PSNI’s senior information risk owner assistant chief constable Chris Todd said: “We have informed the organisation to make our officers and staff aware of the incident, appreciating the concern that this will cause many of our colleagues and families. We will do all that we can to mitigate any such concerns. An initial notification has been made to the office of the Information Commissioner regarding the data breach. The matter is being fully investigated and a Gold [strategic command] structure is in place to oversee the investigation and consequences. It is actively being reviewed to identify any security issues.”

Related content

• Officers pose as attackers for hire as NCA doubles number of ‘major cyber disruptions’ in FY23
• Data offered for sale after ransomware attack on Scottish university
• Home Office preps Plan B to ensure continuity of UK police database

It is not uncommon for officers and police staff in Northern Ireland to keep details of their employment as low profile as possible, as a result of the “threat [from] dissident republicans that want to kill and injure police officers” – as described by PSNI chief constable Simon Byrne.

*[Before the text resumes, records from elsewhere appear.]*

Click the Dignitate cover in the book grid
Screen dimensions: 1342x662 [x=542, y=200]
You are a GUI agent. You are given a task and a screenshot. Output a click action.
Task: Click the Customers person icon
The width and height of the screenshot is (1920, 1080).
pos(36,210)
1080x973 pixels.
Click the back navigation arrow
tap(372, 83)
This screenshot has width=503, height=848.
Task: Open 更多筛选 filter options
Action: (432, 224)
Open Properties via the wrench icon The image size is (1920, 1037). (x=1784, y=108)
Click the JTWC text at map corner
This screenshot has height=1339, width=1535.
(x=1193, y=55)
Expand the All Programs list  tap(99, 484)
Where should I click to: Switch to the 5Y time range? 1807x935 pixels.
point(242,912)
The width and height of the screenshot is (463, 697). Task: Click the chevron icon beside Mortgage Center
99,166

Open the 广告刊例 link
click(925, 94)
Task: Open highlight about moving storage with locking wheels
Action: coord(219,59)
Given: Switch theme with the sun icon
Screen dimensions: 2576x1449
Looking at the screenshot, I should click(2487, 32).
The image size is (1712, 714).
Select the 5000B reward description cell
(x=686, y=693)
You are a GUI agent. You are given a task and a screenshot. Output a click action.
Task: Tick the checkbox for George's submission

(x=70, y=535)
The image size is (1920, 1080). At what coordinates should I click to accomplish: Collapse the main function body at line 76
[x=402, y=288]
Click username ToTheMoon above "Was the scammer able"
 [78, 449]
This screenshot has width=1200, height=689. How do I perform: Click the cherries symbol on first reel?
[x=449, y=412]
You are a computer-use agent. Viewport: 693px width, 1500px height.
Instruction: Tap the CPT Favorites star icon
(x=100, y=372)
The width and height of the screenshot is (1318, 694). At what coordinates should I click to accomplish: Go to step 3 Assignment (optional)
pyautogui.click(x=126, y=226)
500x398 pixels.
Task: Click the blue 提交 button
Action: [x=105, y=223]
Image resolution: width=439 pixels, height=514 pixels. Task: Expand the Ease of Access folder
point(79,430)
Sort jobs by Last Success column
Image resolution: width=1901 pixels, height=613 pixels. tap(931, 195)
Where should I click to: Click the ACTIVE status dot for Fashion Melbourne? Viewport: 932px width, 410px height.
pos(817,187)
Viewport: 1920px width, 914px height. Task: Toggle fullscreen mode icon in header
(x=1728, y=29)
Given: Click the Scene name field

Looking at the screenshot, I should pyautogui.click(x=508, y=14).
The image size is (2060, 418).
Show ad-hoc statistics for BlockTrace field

“At the moment I am receiving virtually daily briefings about plots and plans to hurt police officers and to kill them,” he told PA in June, in an interview given shortly after the arrest of 11 people for the attempted murder in February of detective chief inspector John Caldwell, who was shot multiple times while off duty.

Responding to news of the data breach, chair of the Police Federation for Northern Ireland Liam Kelly said that his organisation represents “many colleagues who do everything possible to protect their police roles”.

“We’re fortunate that the PSNI spreadsheet didn’t contain officer and staff home addresses, otherwise we would be facing a potentially calamitous situation,” he added.

Kelly demanded an urgent inquiry into the breach and called for chief constable Byrne to provide the federation and PSNI officers with details of the actions being taken to protect employees’ identities and minimise the risks potentially created by the information leak.

“This is a breach of monumental proportions,” the federation head added. “Even if it was done accidentally, it still represents a data and security breach that should never have happened. Rigorous safeguards ought to have been in place to protect this valuable information which, if in the wrong hands, could do incalculable damage. The men and women I represent are appalled by this breach. They are shocked, dismayed and justifiably angry. Like me, they are demanding action to address this unprecedented disclosure of sensitive information.”

The UK government’s secretary of state for Northern Ireland, Chris Heaton-Harris, said that he is “deeply concerned by the data breach involving the PSNI [and] my officials are in close contact with senior officers and are keeping me updated”.

A spokesperson for UK data protection regulator the Information Commissioner’s Office said: “The Police Service of Northern Ireland has made us aware of an incident and we are assessing the information provided.”

The data exposed by PSNI is the second time in a matter of hours that a public body has admitted a significant data breach after the Electoral Commission announced that cyberattackers had gained unauthorised access to its email systems and electoral registration databases – and had gone undetected for 14 months.